▶ **Required action A**:
How would you translate this sentence from the passage on Jacob's ladder into Spanish: "An arrow, once loosed, can still miss."
▶ **Required action B**:
Can you summarize the passage on Jacob's ladder in three sentences?
▶ **Required action C**:
According to the passage on Jacob's ladder, what did God promise from the top of the ladder? List every item.
======== Document passage
A psalm of David, written after Doeg the Edomite betrayed him — that's where Aggadat Bereshit anchors the story of Jacob's ladder. Strange placement. But the rabbis had a method. Doeg used words as weapons. He walked into Saul's throne room and denounced David with a precision that a sword could never achieve. The psalms call it the "scourging tongue" — and they say it's harder to pull back than an arrow (Job 5:21). An arrow, once loosed, can still miss. A word of slander finds its mark every time.

Jacob fled from his brother Esau — who had threatened to kill him — and fell asleep at Bethel with a stone for a pillow. He dreamed of a ladder set on earth, its top reaching heaven, with angels ascending and descending (Genesis 28:12). The rabbis asked: why were the angels ascending first? Weren't they coming down to accompany Jacob? Yes — but they'd been there all along, watching over him in the land of Canaan. When he left, they had to return to heaven before the new set of angels could descend to guard him in exile.

God stood at the top of the ladder and made a promise: the land, the descendants, the protection in exile, the return home. Jacob woke terrified. Not joyful — terrified. "How awesome is this place!" he said. "This is none other than the house of God, and this is the gate of heaven" (Genesis 28:17). He'd been sleeping on holy ground without knowing it. The rabbis read that moment as a lesson about the hiddenness of the sacred — that you can be standing at heaven's gate and mistake it for an ordinary rock in the wilderness.
================
======== Dataset section
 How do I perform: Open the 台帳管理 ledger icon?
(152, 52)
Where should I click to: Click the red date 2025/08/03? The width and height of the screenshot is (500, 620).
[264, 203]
================
▶ **Task output A**:
Una flecha, una vez disparada, todavía puede fallar.

▶ **Task output B**:
The passage on Jacob's ladder explains that Aggadat Bereshit anchors the story in a psalm of David written after Doeg the Edomite betrayed him, and notes that slander always finds its mark while an arrow can still miss. It retells Jacob's dream at Bethel, where the rabbis explained that the angels ascended first because they had been guarding him in Canaan and had to return to heaven before new angels descended to guard him in exile. Jacob woke terrified at having slept on holy ground without knowing it, a moment the rabbis read as a lesson about the hiddenness of the sacred.

▶ **Task output C**:
- The land
- The descendants
- The protection in exile
- The return home